Das akute Atemnotsyndrom ist eine ernste, potenziell lebensbedrohliche Erkrankung mit einer auch bei optimaler Behandlung relevanten Sterblichkeit, die stark vom Schweregrad, der auslösenden Grunderkrankung sowie dem Alter und Allgemeinzustand der betroffenen Person abhängt. Überlebende der akuten Erkrankungsphase erholen sich in vielen Fällen über Wochen bis Monate hinweg, wobei ein Teil der Betroffenen über längere Zeit unter einer verminderten körperlichen Belastbarkeit sowie einer eingeschränkten Lungenfunktion leidet. Eine strukturierte, oft langwierige Rehabilitation kann die Erholung der körperlichen Leistungsfähigkeit unterstützen. Eine frühzeitige, konsequente Behandlung der auslösenden Grunderkrankung sowie eine schonende, lungenprotektive Beatmungsstrategie sind entscheidend, um die Prognose des akuten Atemnotsyndroms bestmöglich zu verbessern.

Quellen & weiterführende Stellen

Eigenständig verfasst und zusammengefasst, kein diagnostischer Ersatz für ärztlichen Rat. Rechts- und Fachstand zum Zeitpunkt der Veröffentlichung.

FAQ

Häufige Fragen

Kann ein akutes Atemnotsyndrom eigenständig entstehen, ohne eine andere Grunderkrankung?

Nein, es tritt immer als schwere Komplikation einer anderen Erkrankung oder Verletzung auf, die eine ausgeprägte Entzündungsreaktion im Körper auslöst, etwa eine schwere Lungenentzündung, eine Blutvergiftung oder ein schweres Trauma.

Warum reicht bei ARDS oft eine einfache Sauerstoffgabe nicht aus?

Weil die Flüssigkeitsansammlung in den Lungenbläschen den Gasaustausch so stark behindert, dass selbst hochdosierter Sauerstoff nicht ausreichend ins Blut gelangen kann, weshalb meist eine maschinelle Beatmung notwendig wird.

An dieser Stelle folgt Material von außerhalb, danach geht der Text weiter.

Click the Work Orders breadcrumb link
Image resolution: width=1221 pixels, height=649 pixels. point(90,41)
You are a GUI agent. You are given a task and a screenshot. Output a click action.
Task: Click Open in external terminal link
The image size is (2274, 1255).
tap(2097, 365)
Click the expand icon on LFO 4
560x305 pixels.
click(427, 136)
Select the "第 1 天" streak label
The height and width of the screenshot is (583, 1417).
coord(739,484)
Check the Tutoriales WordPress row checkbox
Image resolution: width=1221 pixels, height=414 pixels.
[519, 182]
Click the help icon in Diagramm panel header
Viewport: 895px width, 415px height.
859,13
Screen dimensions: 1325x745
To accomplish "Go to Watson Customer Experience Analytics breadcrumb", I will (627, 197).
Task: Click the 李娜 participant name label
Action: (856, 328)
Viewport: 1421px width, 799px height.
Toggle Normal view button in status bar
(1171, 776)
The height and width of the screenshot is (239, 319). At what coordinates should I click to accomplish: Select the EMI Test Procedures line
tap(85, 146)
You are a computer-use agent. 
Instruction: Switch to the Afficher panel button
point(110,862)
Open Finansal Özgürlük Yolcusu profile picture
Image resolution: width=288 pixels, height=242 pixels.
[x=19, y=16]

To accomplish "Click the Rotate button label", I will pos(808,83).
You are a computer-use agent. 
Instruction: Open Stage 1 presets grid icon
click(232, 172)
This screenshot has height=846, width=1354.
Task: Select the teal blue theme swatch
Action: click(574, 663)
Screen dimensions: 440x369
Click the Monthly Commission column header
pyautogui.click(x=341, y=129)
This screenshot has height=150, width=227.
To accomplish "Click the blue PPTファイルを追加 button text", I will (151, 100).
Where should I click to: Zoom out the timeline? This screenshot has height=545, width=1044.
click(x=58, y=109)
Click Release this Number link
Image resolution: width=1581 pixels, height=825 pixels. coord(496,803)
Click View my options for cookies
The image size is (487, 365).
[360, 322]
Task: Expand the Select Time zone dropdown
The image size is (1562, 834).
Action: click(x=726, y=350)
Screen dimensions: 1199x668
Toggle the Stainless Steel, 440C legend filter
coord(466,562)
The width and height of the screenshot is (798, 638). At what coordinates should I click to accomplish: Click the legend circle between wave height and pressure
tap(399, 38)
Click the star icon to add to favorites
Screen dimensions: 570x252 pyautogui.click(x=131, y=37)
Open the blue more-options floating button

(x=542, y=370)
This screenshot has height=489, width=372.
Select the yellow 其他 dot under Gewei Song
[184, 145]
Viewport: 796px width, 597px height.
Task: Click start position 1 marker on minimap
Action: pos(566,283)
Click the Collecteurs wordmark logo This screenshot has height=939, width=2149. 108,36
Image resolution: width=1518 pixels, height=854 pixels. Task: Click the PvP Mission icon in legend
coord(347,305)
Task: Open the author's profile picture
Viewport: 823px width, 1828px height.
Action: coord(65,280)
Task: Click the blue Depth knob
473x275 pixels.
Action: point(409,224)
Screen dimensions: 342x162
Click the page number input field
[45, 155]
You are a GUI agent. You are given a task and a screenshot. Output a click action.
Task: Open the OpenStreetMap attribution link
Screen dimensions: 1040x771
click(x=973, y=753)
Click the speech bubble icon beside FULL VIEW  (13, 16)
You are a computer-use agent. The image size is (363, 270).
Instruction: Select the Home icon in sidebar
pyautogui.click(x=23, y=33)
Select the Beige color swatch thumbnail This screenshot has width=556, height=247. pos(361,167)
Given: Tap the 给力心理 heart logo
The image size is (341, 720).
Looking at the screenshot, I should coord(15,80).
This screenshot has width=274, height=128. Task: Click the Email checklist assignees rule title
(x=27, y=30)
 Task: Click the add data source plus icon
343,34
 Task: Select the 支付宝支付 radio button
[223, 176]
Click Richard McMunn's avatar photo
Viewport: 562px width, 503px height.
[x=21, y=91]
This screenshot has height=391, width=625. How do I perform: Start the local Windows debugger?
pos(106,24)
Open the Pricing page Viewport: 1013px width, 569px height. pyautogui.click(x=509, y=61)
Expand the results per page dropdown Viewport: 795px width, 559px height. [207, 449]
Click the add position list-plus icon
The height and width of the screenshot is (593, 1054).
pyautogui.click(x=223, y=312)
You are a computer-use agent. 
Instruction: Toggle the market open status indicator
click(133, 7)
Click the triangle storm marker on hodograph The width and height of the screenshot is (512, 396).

Was ist eine lungenprotektive Beatmungsstrategie?

Eine schonende Beatmungsform mit begrenztem Atemzugvolumen, die den Gasaustausch unterstützt und gleichzeitig das Risiko einer zusätzlichen Schädigung der bereits geschwächten Lunge durch die Beatmung selbst verringert.

Erholt sich die Lungenfunktion nach überstandenem ARDS vollständig?

Bei vielen Betroffenen bessert sich die Lungenfunktion über Wochen bis Monate deutlich, ein Teil leidet jedoch über längere Zeit unter einer verminderten körperlichen Belastbarkeit und eingeschränkten Lungenfunktion.